Enzalutamide (Xtandi) is one of the two second-generation hormonal medications that has been proven to extend survival in men with metastatic castration-resistant prostate cancer (mCRPC). The other is abiraterone (Zytiga). A pilot study suggested that docetaxel can sometimes reverse enzalutamide resistance.
The PRESIDE randomized clinical trial (RCT) treated 687 mCRPC patients in 123 sites throughout Europe. All of them were given enzalutamide along with ADT. 271 started to fail (PSA increase or tumor increase on scans) after 13 weeks. Then they were randomized to receive either:
- Triplet therapy: Enzalutamide and docetaxel and ADT concurrently, or
- Docetaxel and ADT and placebo
The triplet therapy extended progression-free survival over docetaxel+ADT, indicating that enzalutamide remained effective. The increase was small, but statistically significant.

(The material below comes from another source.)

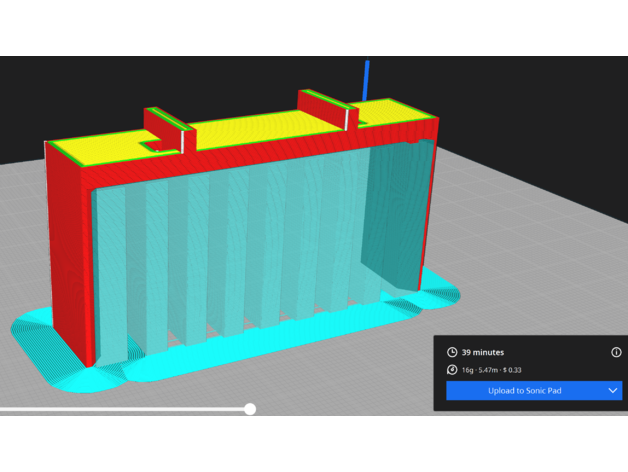Click the right raised red tab on top
Viewport: 628px width, 472px height.
pyautogui.click(x=322, y=112)
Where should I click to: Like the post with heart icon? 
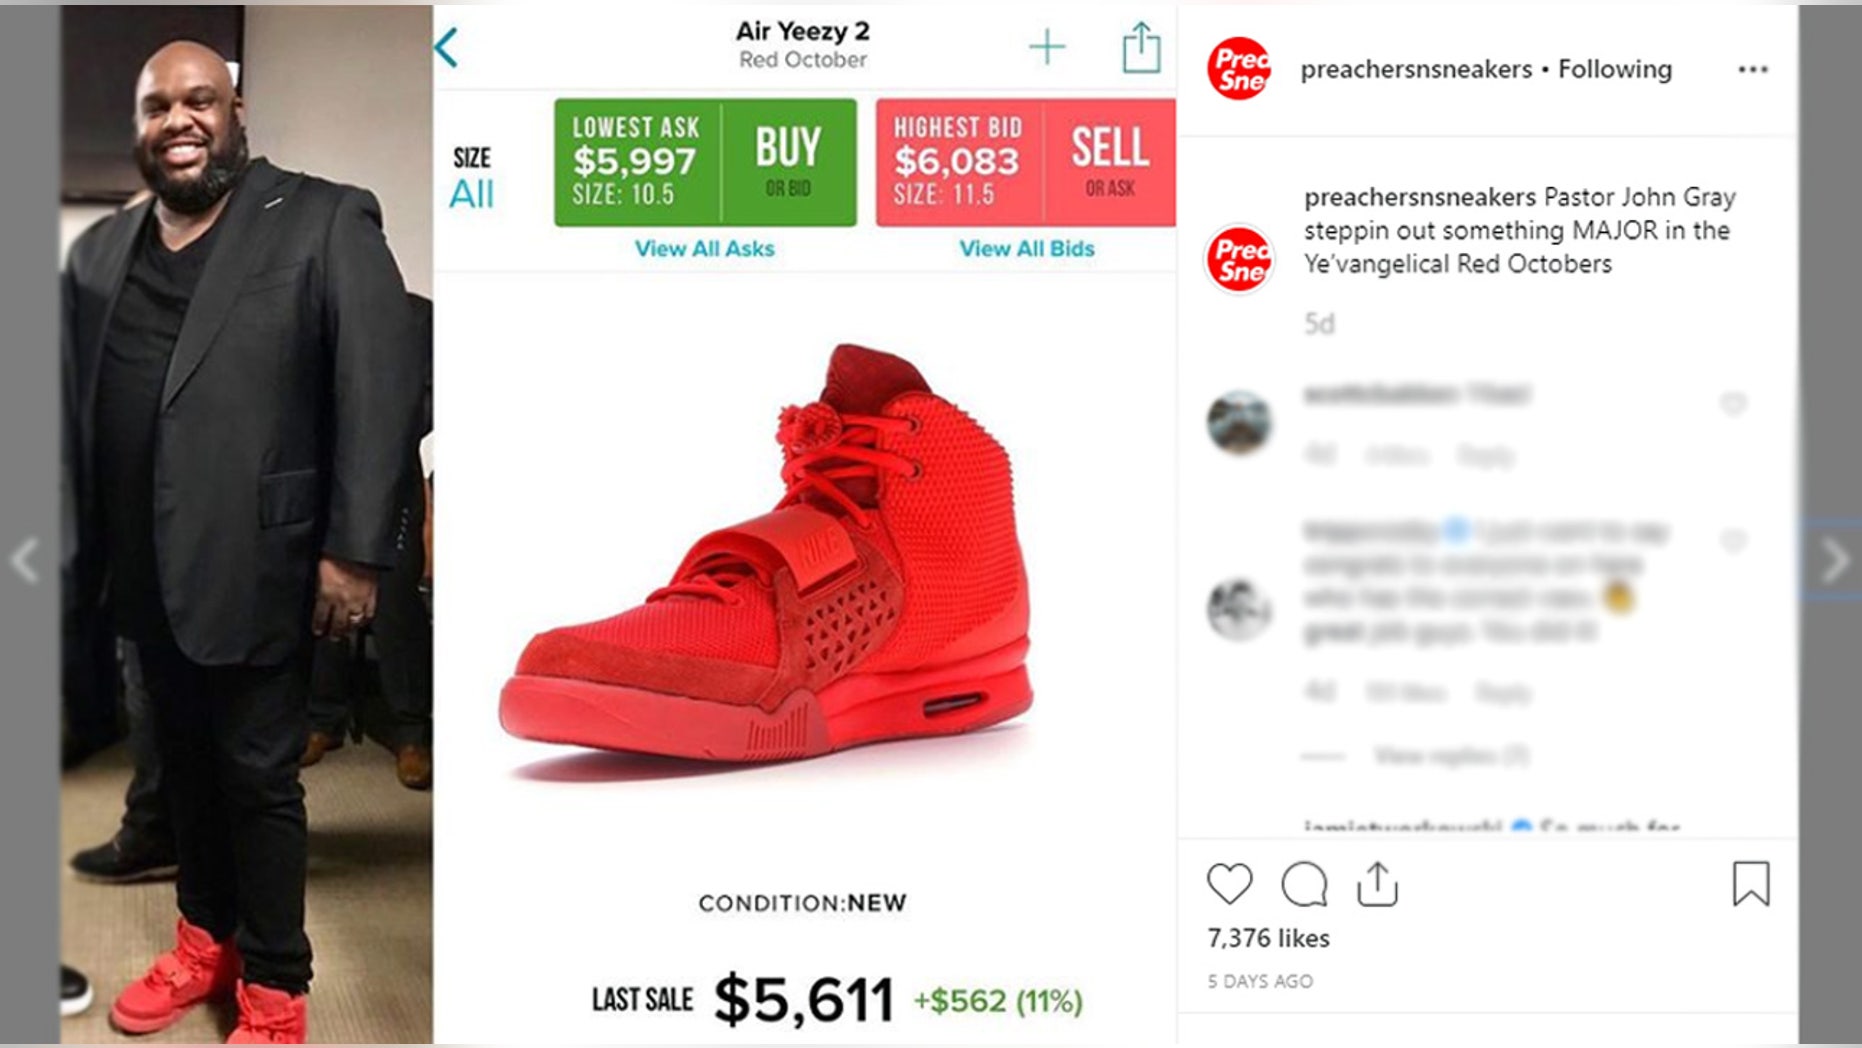pyautogui.click(x=1229, y=884)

Treatment-related adverse events were similar in the two groups, which were mostly attributable to docetaxel.
The triplet group had more serious events - 49% vs 39%
This confirms the earlier Phase II CHEIRON RCT.
In a similar RCT, called "ABIDO," a triplet with abiraterone and docetaxel was tried. In early results, toxicity, particularly neutropenia, was significantly worse for the triplet.

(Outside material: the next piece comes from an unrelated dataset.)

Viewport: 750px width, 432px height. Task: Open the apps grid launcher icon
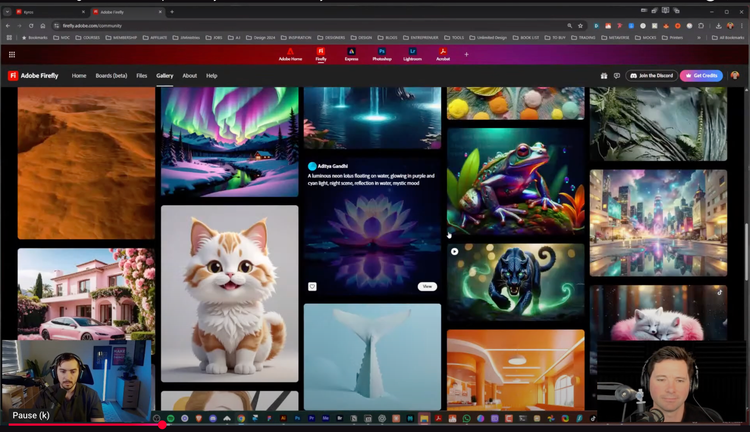click(x=12, y=55)
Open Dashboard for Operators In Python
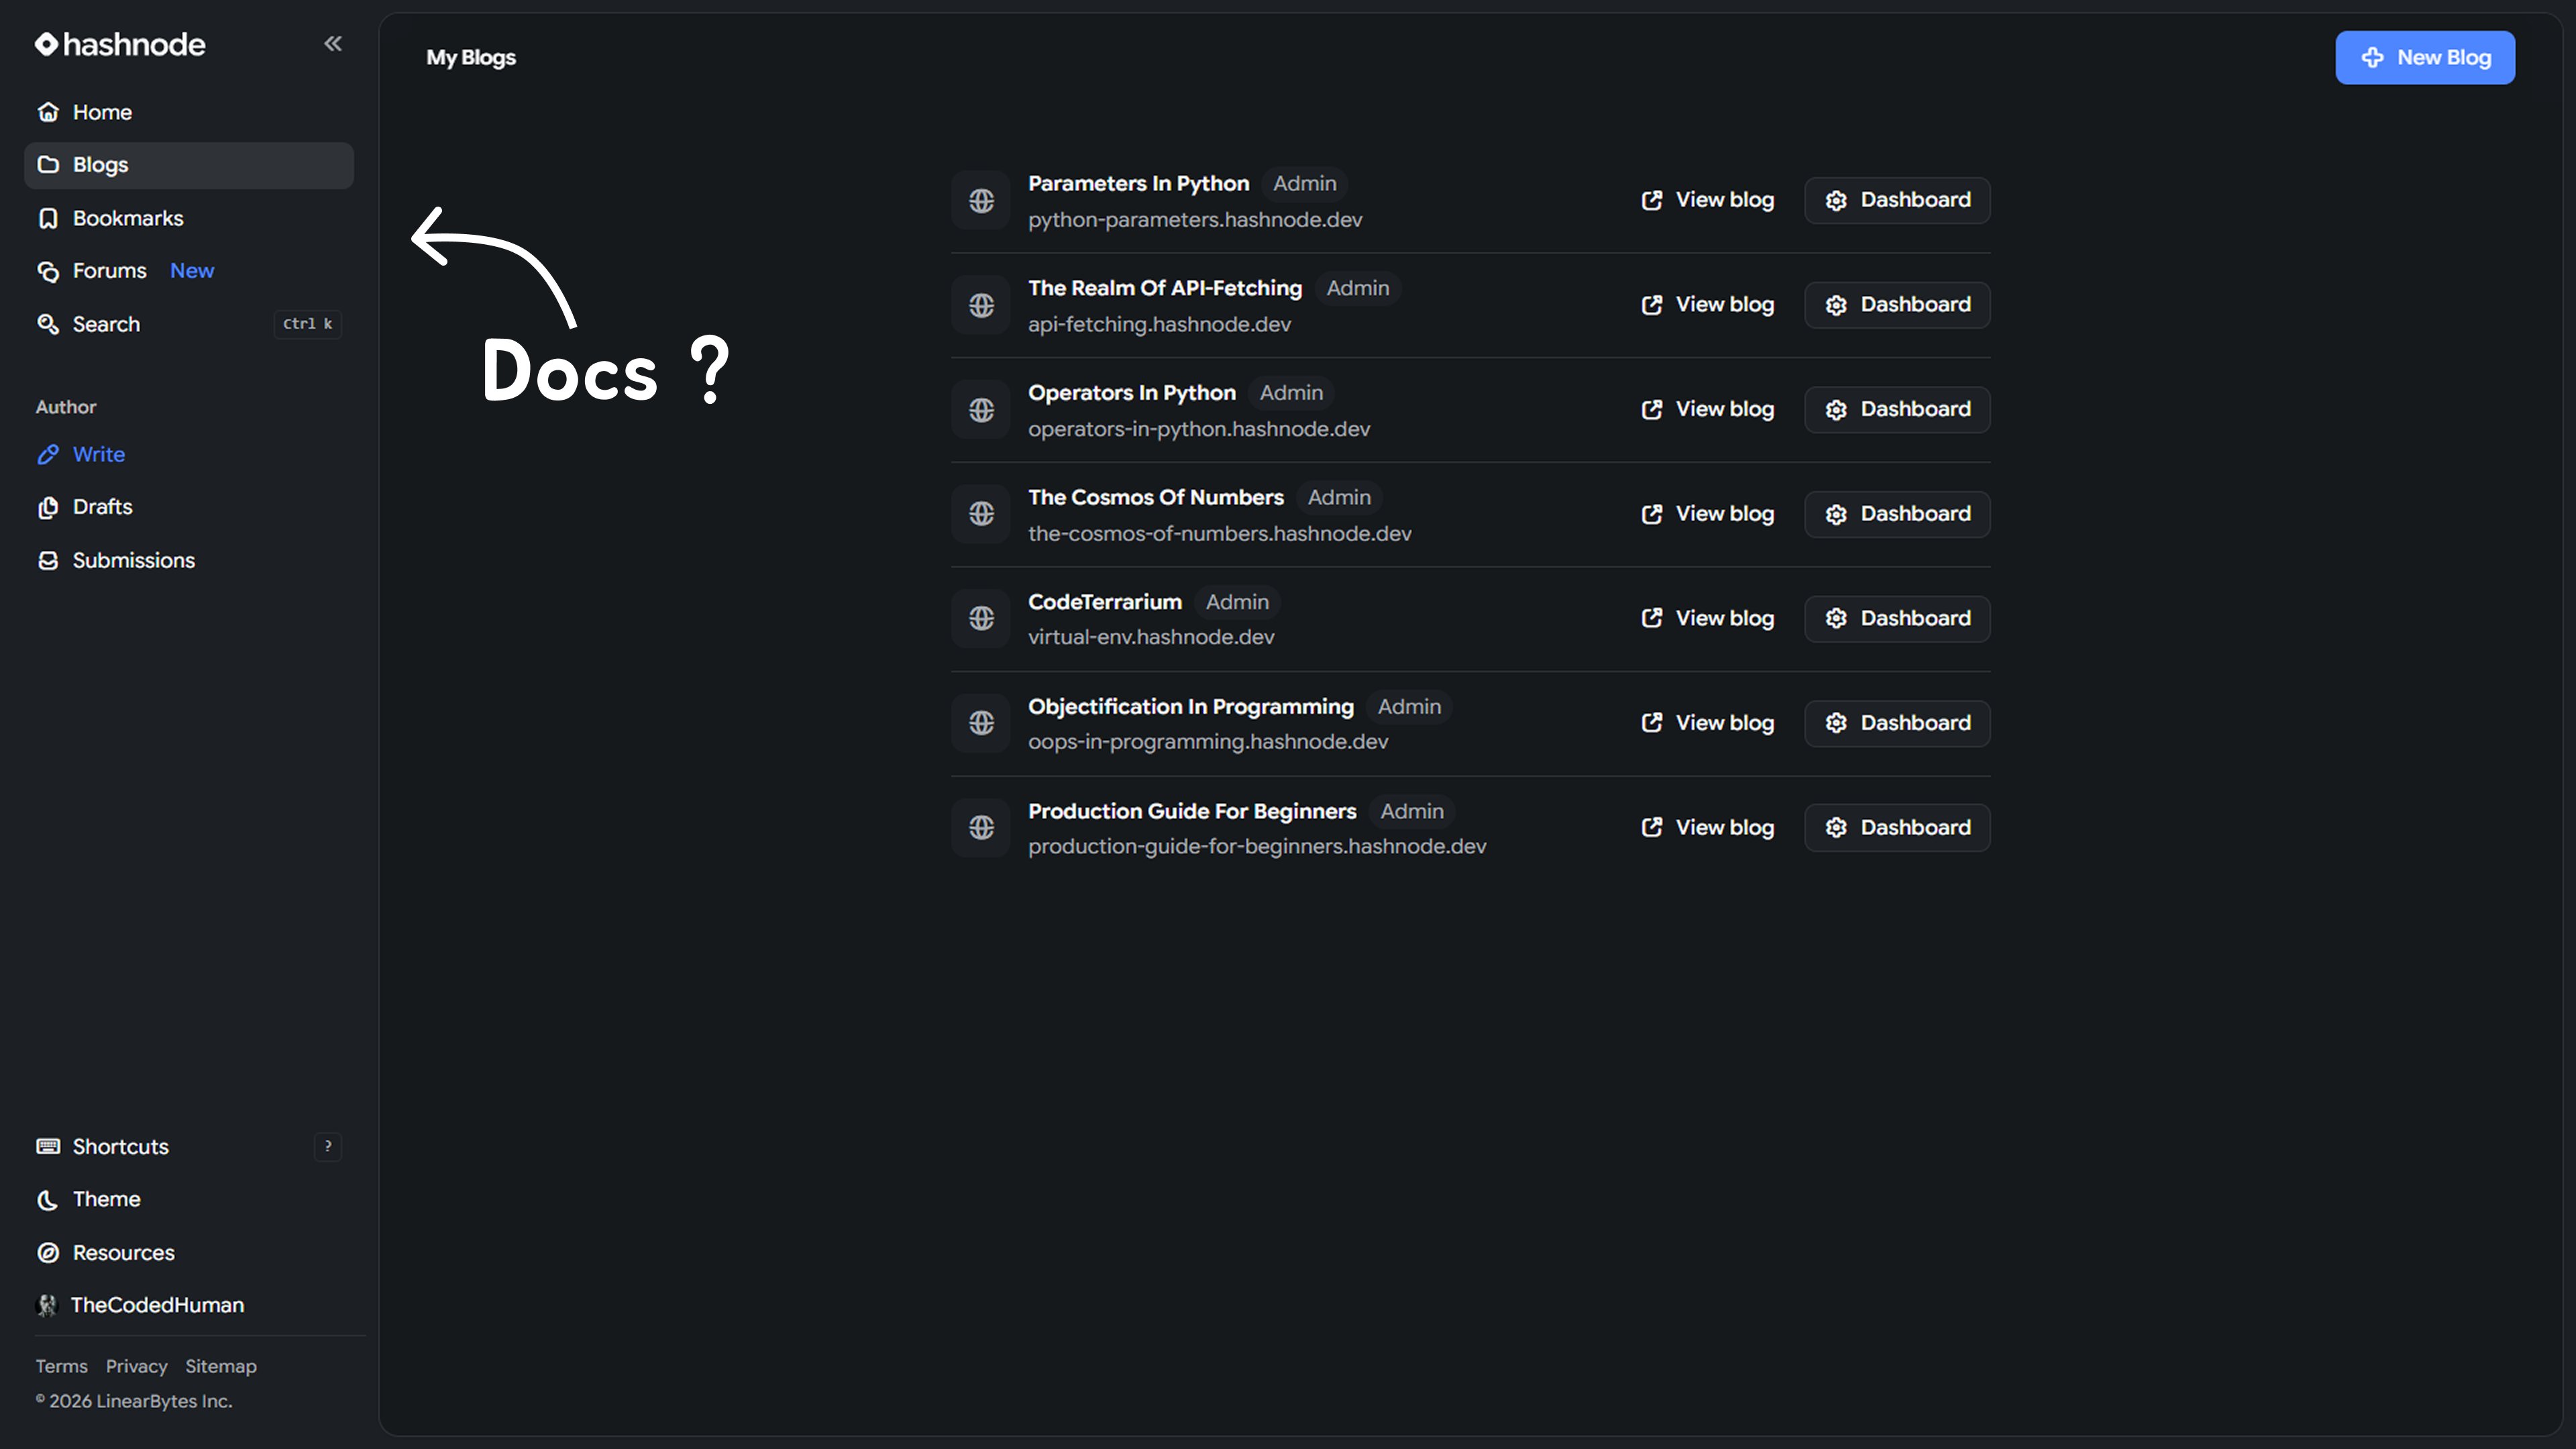This screenshot has height=1449, width=2576. point(1897,410)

This is our first proof that resistance to enzalutamide can be reduced with docetaxel. It also shows that triplet therapy may be beneficial in patients who have already progressed to castration resistance. We would expect a larger effect if used at the first sign of castration resistance.
Other combinations that have proved to be useful for patients with mCRPC include apalutamide+abiraterone (ACIS RCT), ipatisertib+abiraterone (IPATential150 RCT), and olaparib+abiraterone (PROpel RCT)-- Results for a PARP inhibitor+abiraterone were not as universally favorable in the MAGNITUDE RCT. Triplet therapy is already standard-of-care in newly diagnosed mHSPC (see this link).